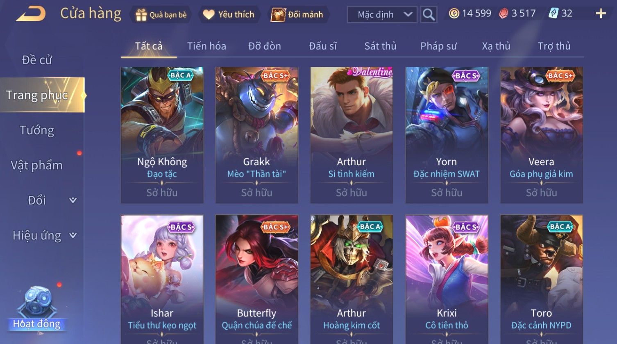Tap the back arrow icon
Image resolution: width=617 pixels, height=344 pixels.
(31, 14)
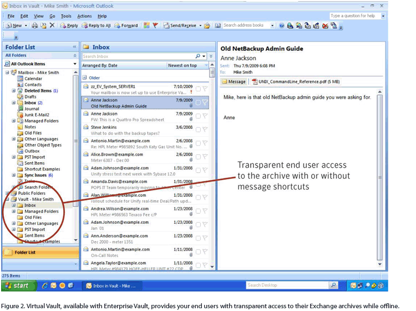Click the Windows Start button
Image resolution: width=416 pixels, height=311 pixels.
pyautogui.click(x=17, y=285)
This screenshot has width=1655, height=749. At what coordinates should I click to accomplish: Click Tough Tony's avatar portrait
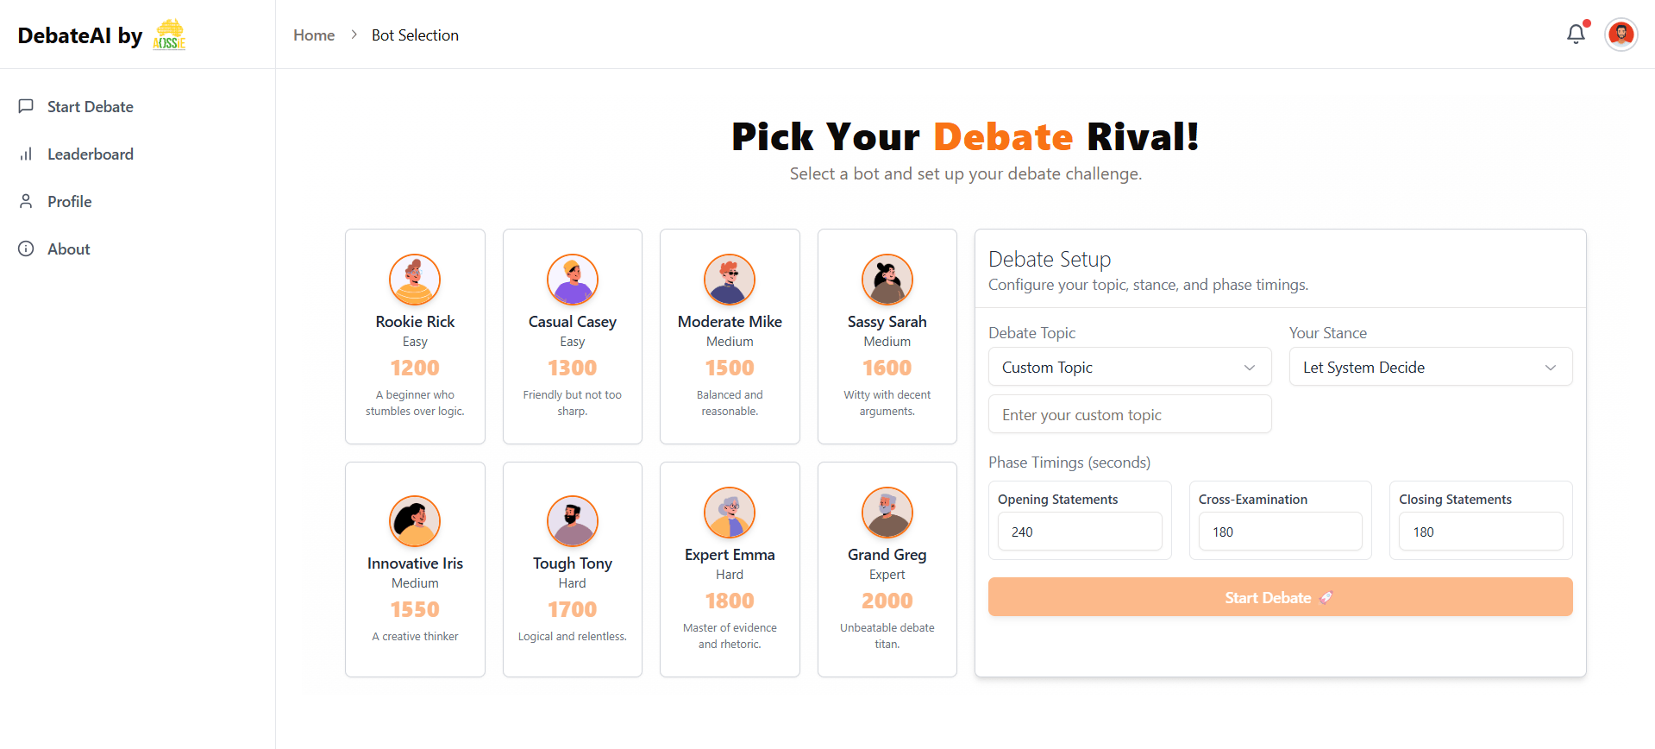pos(572,521)
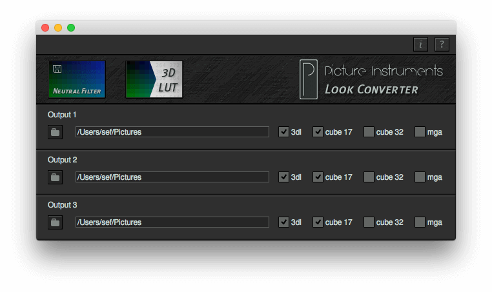The image size is (492, 292).
Task: Focus the Output 3 path field
Action: (172, 222)
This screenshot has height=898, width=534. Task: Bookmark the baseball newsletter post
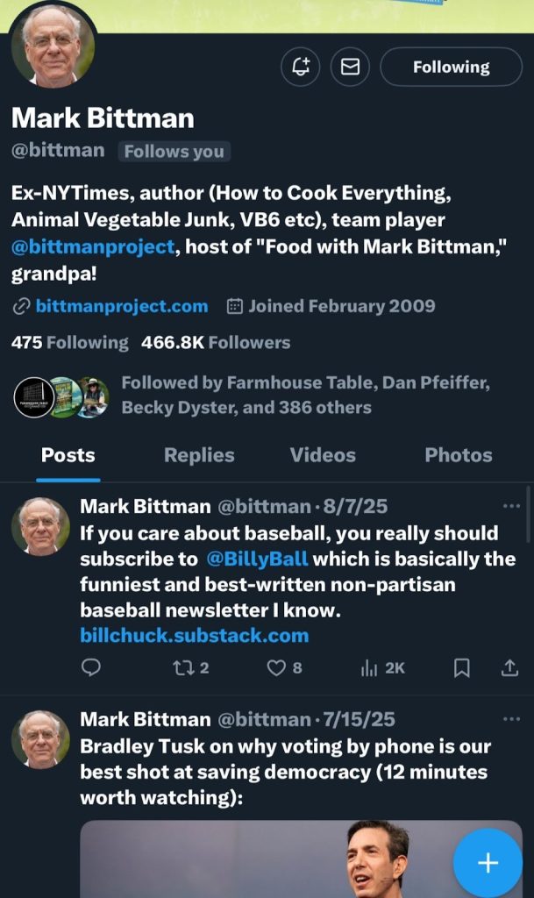coord(462,667)
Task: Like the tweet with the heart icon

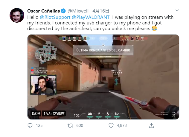Action: [111, 126]
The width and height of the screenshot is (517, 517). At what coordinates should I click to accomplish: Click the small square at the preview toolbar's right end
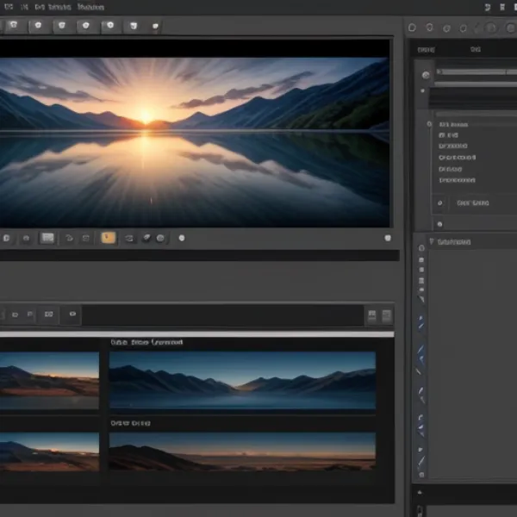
* * *
What you have to do: Please print the lines from the one holding "This screenshot has width=1655, height=749." through the end of the records above, unchanged and with the pictures left out.

Task solution:
This screenshot has width=1655, height=749. At what coordinates should I click to accomplish: Click Tough Tony's avatar portrait
pos(572,521)
The image size is (492, 292).
Task: Focus the Output 3 path field
Action: (172, 222)
This screenshot has height=898, width=534. Task: Bookmark the baseball newsletter post
coord(462,667)
Task: Like the tweet with the heart icon

Action: [111, 126]
The width and height of the screenshot is (517, 517). At what coordinates should I click to accomplish: Click the small square at the preview toolbar's right end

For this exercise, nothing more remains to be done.